PastScape Monument No:-429322, 429325, 429328 and 1462241
Source: Historic England
Promontory forts are a type of hillfort in which conspicuous naturally defended sites are adapted as enclosures by the construction of one or more earth or stone ramparts placed across the neck of a spur in order to divide it from the surrounding land. The ramparts and accompanying ditches formed the main artificial defence, but timber palisades may have been erected along the cliff edges. The interior of the fort was used intensively for settlement and related activities including houses, buildings used for storage and enclosures for animals. They are settlements of high status, probably occupied on a permanent basis, and recent interpretations suggest that their construction and choice of location had as much to do with display as defence. Promontory forts are rare nationally with less than 100 recorded examples.

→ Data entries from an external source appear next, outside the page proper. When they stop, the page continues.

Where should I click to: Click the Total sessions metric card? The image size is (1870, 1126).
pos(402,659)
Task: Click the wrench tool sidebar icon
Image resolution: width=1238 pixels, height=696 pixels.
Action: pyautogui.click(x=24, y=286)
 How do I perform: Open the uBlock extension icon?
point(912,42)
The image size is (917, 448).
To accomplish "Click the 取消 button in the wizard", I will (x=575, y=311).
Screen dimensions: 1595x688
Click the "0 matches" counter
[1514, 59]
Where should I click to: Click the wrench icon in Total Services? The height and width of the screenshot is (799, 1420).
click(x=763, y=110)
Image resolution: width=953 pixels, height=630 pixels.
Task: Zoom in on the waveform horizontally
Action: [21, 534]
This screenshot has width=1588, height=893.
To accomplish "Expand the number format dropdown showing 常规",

Bowl barrows are funerary monuments dating from the Late Neolithic period to the Late Bronze Age, with most examples belonging to the period 2400-1500 BC. They were constructed as earthen or rubble mounds, sometimes ditched, which covered single or multiple burials. Despite partial excavation and erosion, the promontory fort and two bowl barrows at Trevelgue Head survive well. Excavation has already revealed the importance of this fort for defence and display. Its role developed through time, as a centre for metal working and extraction, trade, agriculture. Its prolonged use over time adds considerably to its importance as a settlement. The presence of two burial mounds will also provide evidence for funerary and ritual practices and it will still contain environmental evidence which provides information about its overall landscape context.